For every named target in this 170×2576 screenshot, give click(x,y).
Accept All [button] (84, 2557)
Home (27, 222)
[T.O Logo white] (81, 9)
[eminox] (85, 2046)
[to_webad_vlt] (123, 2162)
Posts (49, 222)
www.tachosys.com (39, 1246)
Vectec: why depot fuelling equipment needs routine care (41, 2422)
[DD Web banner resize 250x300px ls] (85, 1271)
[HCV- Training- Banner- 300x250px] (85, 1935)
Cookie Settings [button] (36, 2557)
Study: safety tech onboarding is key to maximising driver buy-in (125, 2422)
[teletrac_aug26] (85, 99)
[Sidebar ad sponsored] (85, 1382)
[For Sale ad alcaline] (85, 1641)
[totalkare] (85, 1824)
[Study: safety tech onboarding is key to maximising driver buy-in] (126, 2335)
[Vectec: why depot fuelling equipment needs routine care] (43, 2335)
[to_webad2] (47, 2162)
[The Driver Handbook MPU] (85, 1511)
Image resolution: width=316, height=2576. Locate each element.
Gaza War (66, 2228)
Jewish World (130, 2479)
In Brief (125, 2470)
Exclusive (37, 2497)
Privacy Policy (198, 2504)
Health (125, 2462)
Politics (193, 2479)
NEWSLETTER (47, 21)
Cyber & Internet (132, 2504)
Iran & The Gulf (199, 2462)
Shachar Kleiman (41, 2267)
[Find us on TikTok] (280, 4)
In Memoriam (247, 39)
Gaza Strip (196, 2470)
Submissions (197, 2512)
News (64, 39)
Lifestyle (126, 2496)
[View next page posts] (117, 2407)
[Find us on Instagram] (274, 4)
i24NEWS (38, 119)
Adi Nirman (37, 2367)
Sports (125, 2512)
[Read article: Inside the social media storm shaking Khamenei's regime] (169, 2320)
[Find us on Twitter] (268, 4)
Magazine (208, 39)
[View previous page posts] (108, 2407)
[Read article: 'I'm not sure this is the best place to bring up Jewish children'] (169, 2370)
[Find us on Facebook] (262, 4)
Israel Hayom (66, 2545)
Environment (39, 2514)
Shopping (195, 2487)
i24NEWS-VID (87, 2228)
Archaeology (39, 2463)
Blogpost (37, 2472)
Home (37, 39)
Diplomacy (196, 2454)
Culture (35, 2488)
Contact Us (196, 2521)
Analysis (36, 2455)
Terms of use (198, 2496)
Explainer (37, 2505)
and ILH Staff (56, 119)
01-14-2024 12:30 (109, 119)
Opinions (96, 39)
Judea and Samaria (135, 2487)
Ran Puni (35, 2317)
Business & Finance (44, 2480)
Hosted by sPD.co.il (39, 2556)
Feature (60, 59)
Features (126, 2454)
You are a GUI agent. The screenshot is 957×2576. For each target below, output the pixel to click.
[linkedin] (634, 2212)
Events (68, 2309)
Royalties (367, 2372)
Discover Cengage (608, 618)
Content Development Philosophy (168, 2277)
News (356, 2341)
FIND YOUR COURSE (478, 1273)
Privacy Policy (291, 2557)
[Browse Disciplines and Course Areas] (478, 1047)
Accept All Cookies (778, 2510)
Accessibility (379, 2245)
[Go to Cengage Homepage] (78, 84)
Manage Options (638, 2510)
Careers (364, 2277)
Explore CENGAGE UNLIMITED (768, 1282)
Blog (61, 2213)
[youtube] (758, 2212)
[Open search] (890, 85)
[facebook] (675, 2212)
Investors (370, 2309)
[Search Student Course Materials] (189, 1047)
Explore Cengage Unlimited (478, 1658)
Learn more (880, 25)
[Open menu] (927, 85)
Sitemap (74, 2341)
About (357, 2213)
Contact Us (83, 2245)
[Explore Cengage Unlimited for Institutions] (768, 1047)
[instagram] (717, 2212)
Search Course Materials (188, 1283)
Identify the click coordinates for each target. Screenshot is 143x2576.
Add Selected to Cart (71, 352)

┄┄┄┄┄┄

> [TASK] Write out every line of the records again, from the line containing "Ran Puni (35, 2317)" through the line containing "Explore CENGAGE UNLIMITED (768, 1282)". Shift each coordinate in the answers by adding 21 to it, and leave everything else as it is.

> [WORKED ANSWER]
Ran Puni (56, 2338)
Business & Finance (65, 2501)
Hosted by sPD.co.il (60, 2577)
Feature (81, 80)
Features (147, 2475)
You are a GUI agent. The screenshot is 957×2576. For each target below, output the pixel to click.
[linkedin] (655, 2233)
Events (89, 2330)
Royalties (388, 2393)
Discover Cengage (629, 639)
Content Development Philosophy (189, 2298)
News (377, 2362)
FIND YOUR COURSE (499, 1294)
Privacy Policy (312, 2578)
[Browse Disciplines and Course Areas] (499, 1068)
Accept All Cookies (799, 2531)
Accessibility (400, 2266)
[Go to Cengage Homepage] (99, 105)
Manage Options (659, 2531)
Careers (385, 2298)
Explore CENGAGE UNLIMITED (789, 1303)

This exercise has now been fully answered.